Applied Biorefinery Sciences is a developer of biorefinery technologies headquartered in Syracuse, NY.  Unique to the company’s process design is co-production of intermediary chemicals and 5- and 6-carbon sugars with chemically-modified wood fibers that have enhanced properties for use in combustion, paper making, and the manufacture of fiberboard.  Generating revenue from the sale of goods to different industries lowers the company’s financial risk from unstable market price of any individual product, and substantially increases the overall value proposition.

Having also named Applied Biorefinery Science CTO Dr.
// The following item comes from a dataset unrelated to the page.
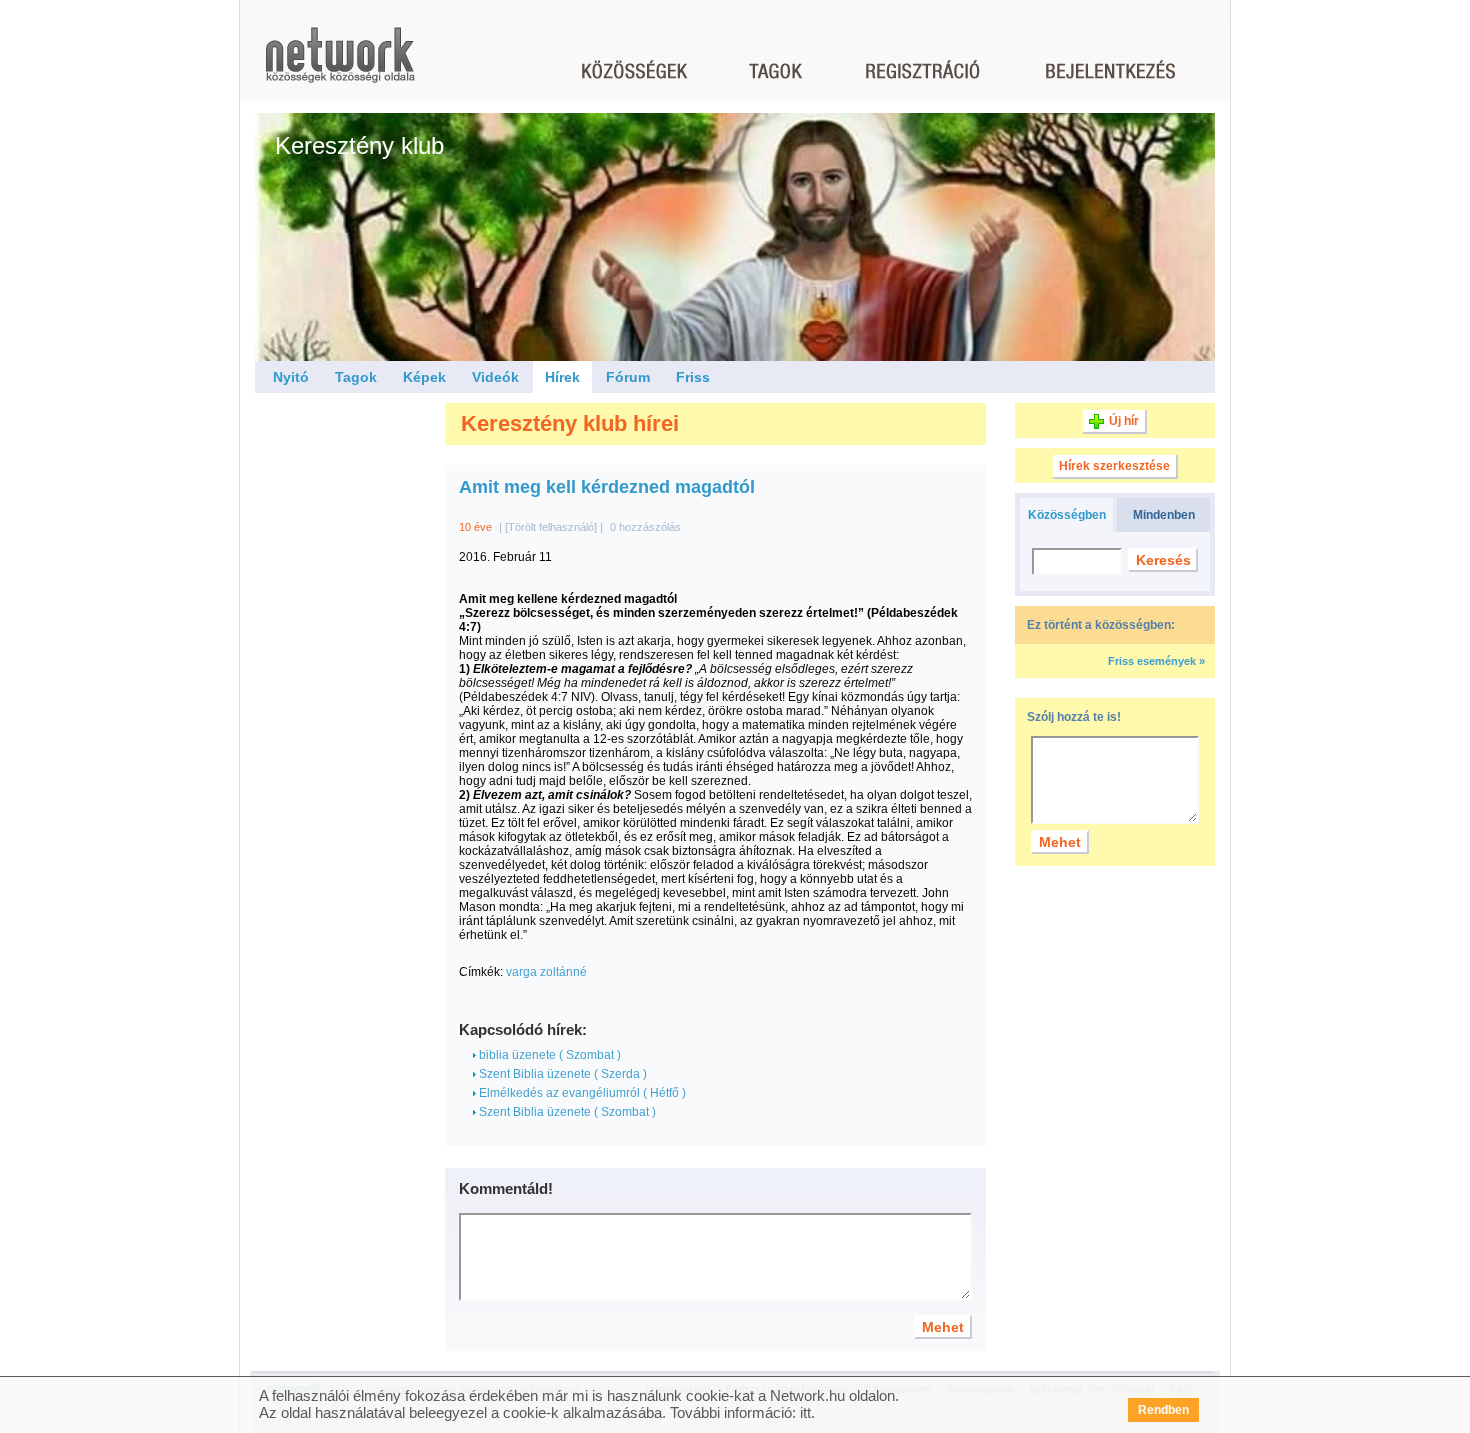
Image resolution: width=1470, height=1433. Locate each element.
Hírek (562, 377)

Thomas Amidon to their list of the Top 300 Most Influential People in the Bioeconomy earlier this year, Biofuels Digest editors view the company’s innovative biorefinery process technology to have considerable merit.  Each commercial biorefinery is expected to generate hundreds of millions of dollars of economic activity over its lifetime and increase environmental sustainability by producing a range of goods that derive from renewable sources of biomass in place of current production from fossil fuels.

Major milestones achieved by Applied Biorefinery Sciences since 2010 include patent issuances, state economic development grants to construct a demonstration biorefinery in the Adirondacks capable of processing 3 dry tons per day of forest residuals, and state R&D grants to study the use of biorefinery technology to reduce electrical energy consumption in the production of wood fuel pellets.